Copy out word for word the part of the rows that opens with the line containing "Given: Tap the Facebook logo icon" and runs through the end of the rows. Leave the pictures out of your answer.

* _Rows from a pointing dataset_

⁂

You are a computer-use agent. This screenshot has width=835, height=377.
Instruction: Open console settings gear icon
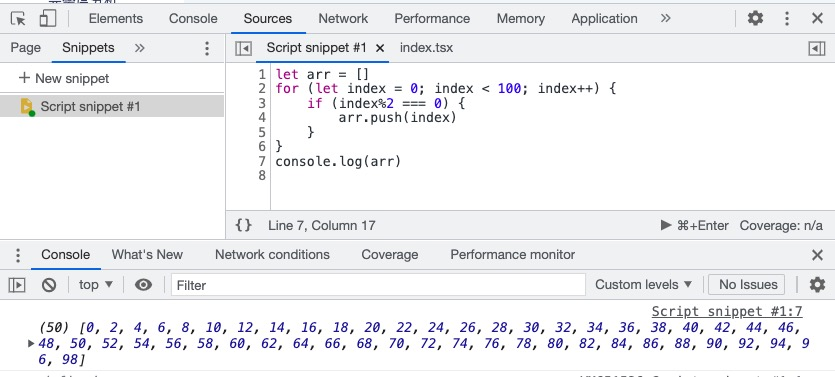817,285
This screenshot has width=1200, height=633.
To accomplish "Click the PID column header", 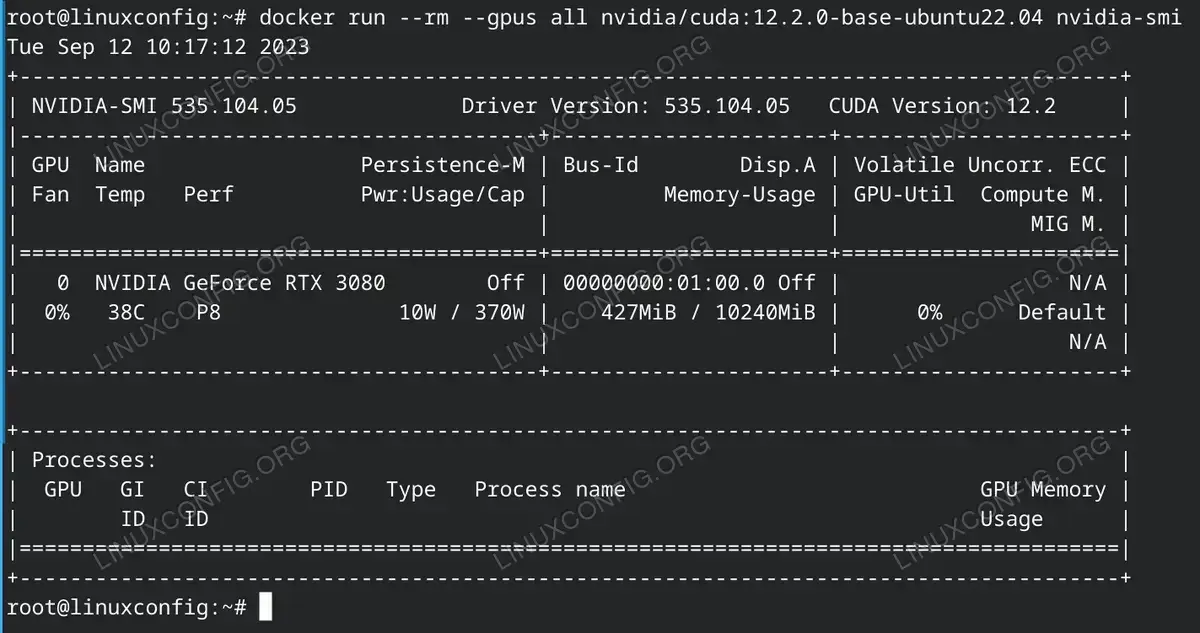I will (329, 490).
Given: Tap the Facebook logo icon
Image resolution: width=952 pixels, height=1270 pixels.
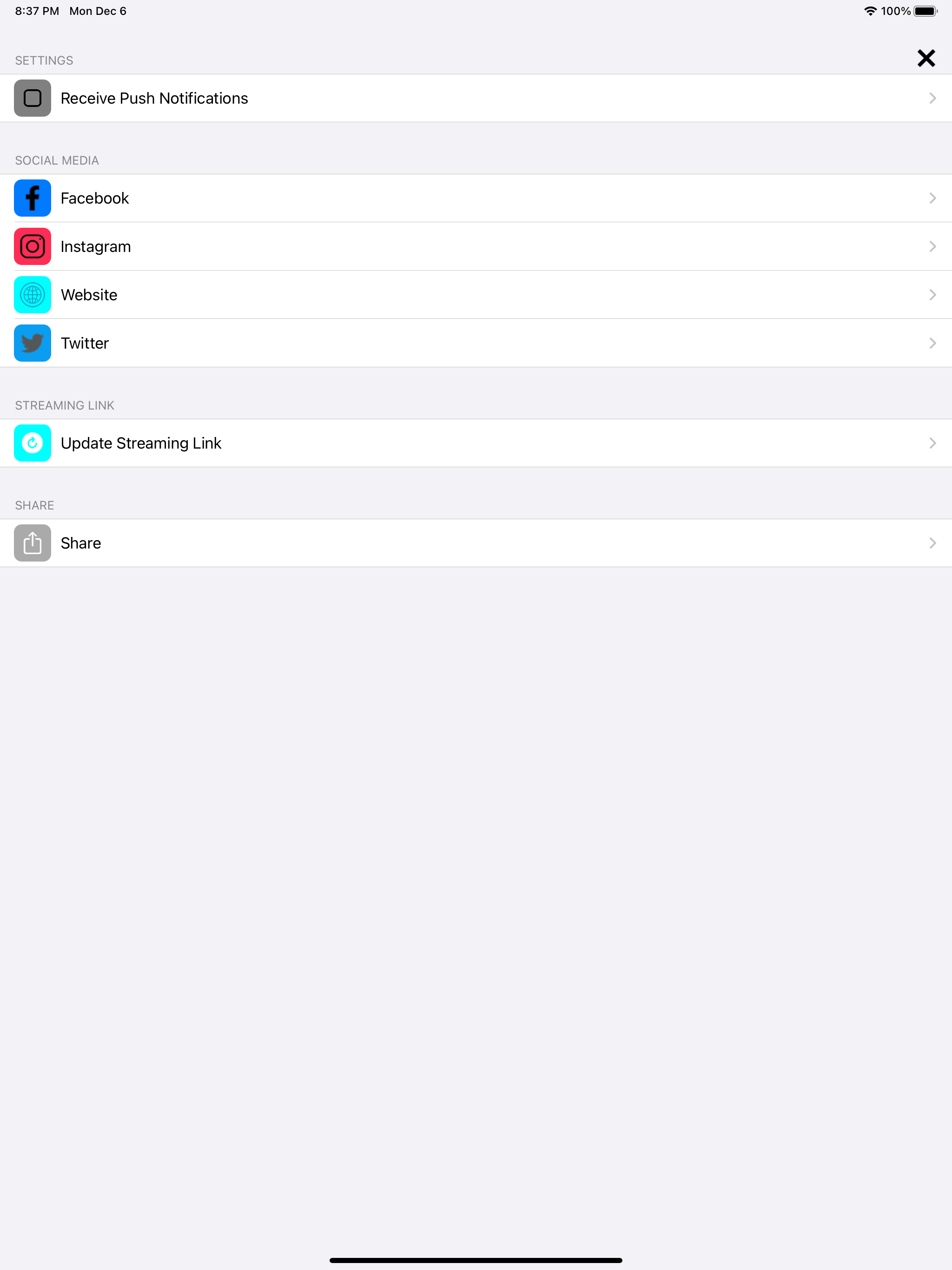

⁂

* _Final result_
Given: Tap the Facebook logo icon
Image resolution: width=952 pixels, height=1270 pixels.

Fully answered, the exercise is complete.